The exercise: Revise the items below by changing each "GUI agent" to "interface agent" and leaving every other part of them unchanged.

Exercise material:

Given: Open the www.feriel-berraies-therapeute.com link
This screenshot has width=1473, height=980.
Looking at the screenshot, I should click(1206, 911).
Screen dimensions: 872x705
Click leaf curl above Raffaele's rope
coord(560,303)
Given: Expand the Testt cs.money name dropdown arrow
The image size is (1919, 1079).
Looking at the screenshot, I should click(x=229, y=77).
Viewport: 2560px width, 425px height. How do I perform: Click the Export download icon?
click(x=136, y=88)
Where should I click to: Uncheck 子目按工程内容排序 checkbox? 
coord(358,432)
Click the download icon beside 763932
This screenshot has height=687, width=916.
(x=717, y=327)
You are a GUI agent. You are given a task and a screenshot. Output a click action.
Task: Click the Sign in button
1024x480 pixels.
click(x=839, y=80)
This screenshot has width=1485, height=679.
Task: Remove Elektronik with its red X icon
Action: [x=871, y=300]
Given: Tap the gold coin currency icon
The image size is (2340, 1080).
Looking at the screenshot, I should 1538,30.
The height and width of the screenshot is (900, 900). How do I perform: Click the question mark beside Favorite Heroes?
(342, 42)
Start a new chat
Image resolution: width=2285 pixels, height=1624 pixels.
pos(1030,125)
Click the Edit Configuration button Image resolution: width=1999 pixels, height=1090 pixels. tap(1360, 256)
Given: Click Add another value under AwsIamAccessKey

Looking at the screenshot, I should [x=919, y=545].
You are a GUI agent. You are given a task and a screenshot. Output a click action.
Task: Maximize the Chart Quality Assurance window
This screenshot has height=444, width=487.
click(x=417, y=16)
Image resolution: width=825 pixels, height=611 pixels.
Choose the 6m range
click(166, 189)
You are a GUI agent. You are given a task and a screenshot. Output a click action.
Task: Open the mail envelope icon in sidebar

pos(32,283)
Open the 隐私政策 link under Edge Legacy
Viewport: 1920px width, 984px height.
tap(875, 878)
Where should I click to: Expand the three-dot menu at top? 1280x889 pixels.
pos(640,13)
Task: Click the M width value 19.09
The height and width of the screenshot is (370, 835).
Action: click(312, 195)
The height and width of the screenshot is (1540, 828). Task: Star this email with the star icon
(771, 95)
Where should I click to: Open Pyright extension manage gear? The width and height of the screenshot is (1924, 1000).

Solved exercise:
Given: Open the www.feriel-berraies-therapeute.com link
This screenshot has width=1473, height=980.
Looking at the screenshot, I should click(1206, 911).
Screen dimensions: 872x705
Click leaf curl above Raffaele's rope
coord(560,303)
Given: Expand the Testt cs.money name dropdown arrow
The image size is (1919, 1079).
Looking at the screenshot, I should click(x=229, y=77).
Viewport: 2560px width, 425px height. How do I perform: Click the Export download icon?
click(x=136, y=88)
Where should I click to: Uncheck 子目按工程内容排序 checkbox? 
coord(358,432)
Click the download icon beside 763932
This screenshot has height=687, width=916.
(x=717, y=327)
You are a interface agent. You are given a task and a screenshot. Output a click action.
Task: Click the Sign in button
1024x480 pixels.
click(x=839, y=80)
This screenshot has width=1485, height=679.
Task: Remove Elektronik with its red X icon
Action: [x=871, y=300]
Given: Tap the gold coin currency icon
The image size is (2340, 1080).
Looking at the screenshot, I should 1538,30.
The height and width of the screenshot is (900, 900). How do I perform: Click the question mark beside Favorite Heroes?
(342, 42)
Start a new chat
Image resolution: width=2285 pixels, height=1624 pixels.
pos(1030,125)
Click the Edit Configuration button Image resolution: width=1999 pixels, height=1090 pixels. tap(1360, 256)
Given: Click Add another value under AwsIamAccessKey

Looking at the screenshot, I should [x=919, y=545].
You are a interface agent. You are given a task and a screenshot. Output a click action.
Task: Maximize the Chart Quality Assurance window
This screenshot has height=444, width=487.
click(x=417, y=16)
Image resolution: width=825 pixels, height=611 pixels.
Choose the 6m range
click(166, 189)
You are a interface agent. You are given a task and a screenshot. Output a click action.
Task: Open the mail envelope icon in sidebar

pos(32,283)
Open the 隐私政策 link under Edge Legacy
Viewport: 1920px width, 984px height.
tap(875, 878)
Where should I click to: Expand the three-dot menu at top? 1280x889 pixels.
pos(640,13)
Task: Click the M width value 19.09
The height and width of the screenshot is (370, 835).
Action: click(312, 195)
The height and width of the screenshot is (1540, 828). Task: Star this email with the star icon
(771, 95)
Where should I click to: Open Pyright extension manage gear? The width and height of the screenshot is (1924, 1000).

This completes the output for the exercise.